Pursuant to section 906(b) of the Trade Sanctions Reform and Export Enhancement Act of 2000 (TSRA), OFAC has published Quarterly Reports (covering October 2015 – December 2017) on the number of licence applications it processed requesting authorisation to export agricultural commodities, medicine and medical devices to Iran and Sudan.
The new Export Control (Amendment) Order 2018, SI 2018/165, comes into force on 5 March 2018. This amends Schedule 2 to the Export Control Order 2008, SI 2008/3231, (which lists military goods, software and technology subject to export controls) in order to implement Commission Directive (EU) 2017/2054, amending Directive 2009/43/EC of the European Parliament and of the Council as regards the list of defence-related products.
The US Department of State has announced that it is implementing arms restrictions on South Sudan due to the country’s “continuing violence that has created one of Africa’s worst humanitarian crises”. As a result, the International Traffic in Arms Regulations will be amended to update the US defence trade policy toward South Sudan by application of a policy of denial (with limited exceptions) on the export of defence articles and services to South Sudan (including all parties involved in the conflict).
The US has encouraged the Intergovernmental Authority on Development and the African Union to consider sanctions against those who undermine the peace process in South Sudan. Furthermore, the US is seeking support for a UN Security Council embargo on all arms flows into South Sudan.
The UK has passed the Export Control (Venezuela Sanctions) Order 2018, SI 2018/108, which provides for the enforcement of EU trade restrictions against Venezuela – as contained in Council Regulation (EU) 2017/2063. The Order comes into force on 26 February 2018.
A person who knowingly engages in activities prohibited by the EU’s Venezuela sanctions regime, with intent to evade those prohibitions, commits a criminal offence. The Order also makes provision for other criminal offences, including the circumvention of EU trade restrictions on Venezuela.
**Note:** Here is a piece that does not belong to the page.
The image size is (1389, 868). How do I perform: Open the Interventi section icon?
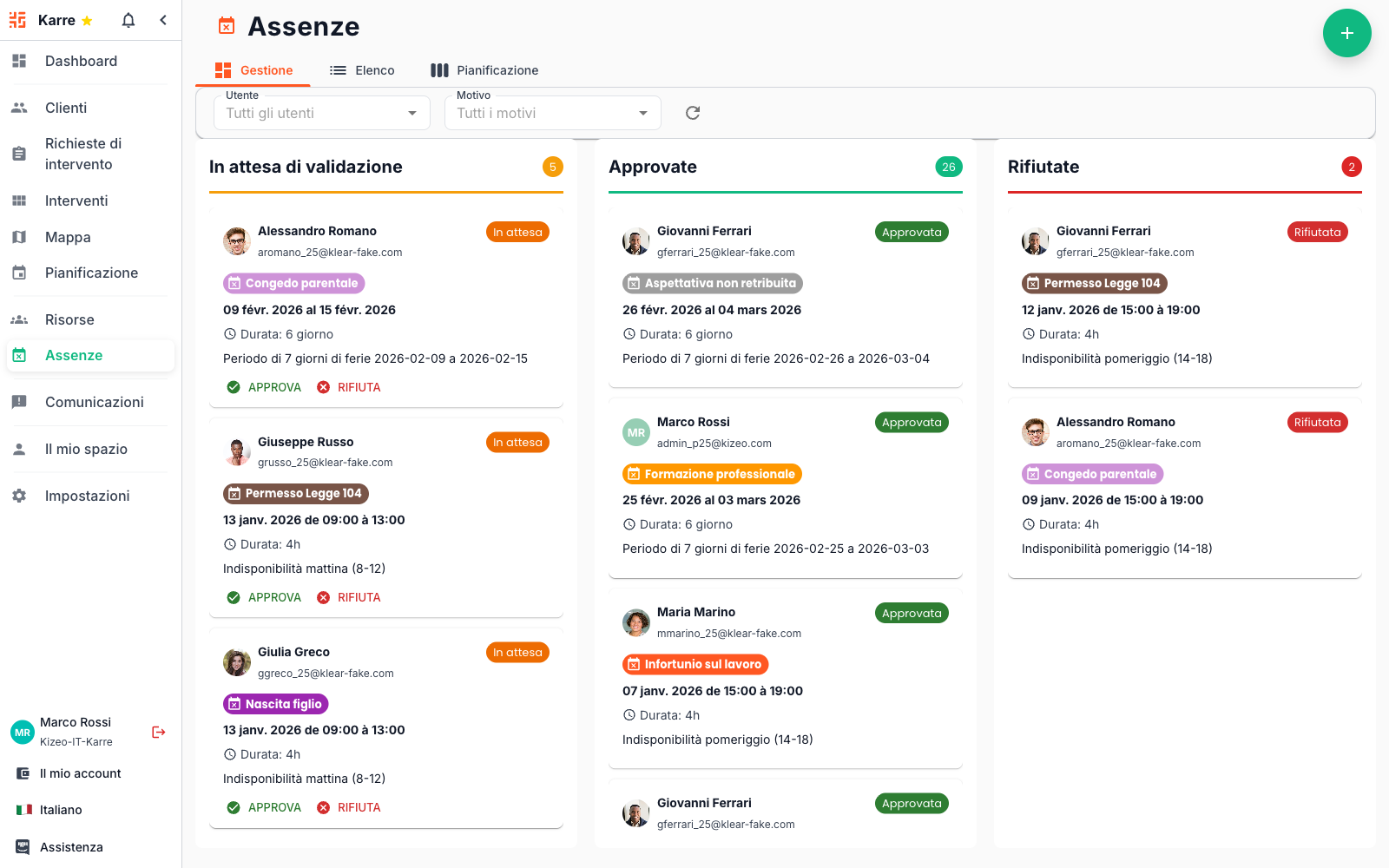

The UK Export Control Joint Unit (ECJU) has issued Guidance to exporters on completing MOD Form 680 applications for permission to release information about classified goods and services to foreign nations (applications are made via SPIRE which is an online export licensing system owned and managed by the Department for International Trade).
The UK Export Control Joint Unit (ECJU) has updated the consolidated control list of strategic military and dual-use items that require export authorisation. This update takes account of the December 2017 changes made to the EU dual-use export control list in Annex I to Council Regulation (EC) 428/2009 (amended by Commission Delegated Regulation (EU) 2017/2268). ECJU Notice here.
Norway’s Ministry of Foreign Affairs has decided to suspend export licences dealing with Category A defence-related products to the United Arab Emirates. The Ministry confirmed that “no arms or ammunition can be exported to the United Arab Emirates”, stating that the decision was taking as a “precautionary measure” in relation to “the situation in Yemen and the increasing risks associated with the United Arab Emirates’ military engagement in the country”.
The UK Export Control Joint Unit (ECJU) has updated nine open general export licences (OGELs) to reflect recent amendments to the EU dual-use control list in Annex I to Council Regulation (EC) 428/2009 (amended by Commission Delegated Regulation (EU) 2017/2268).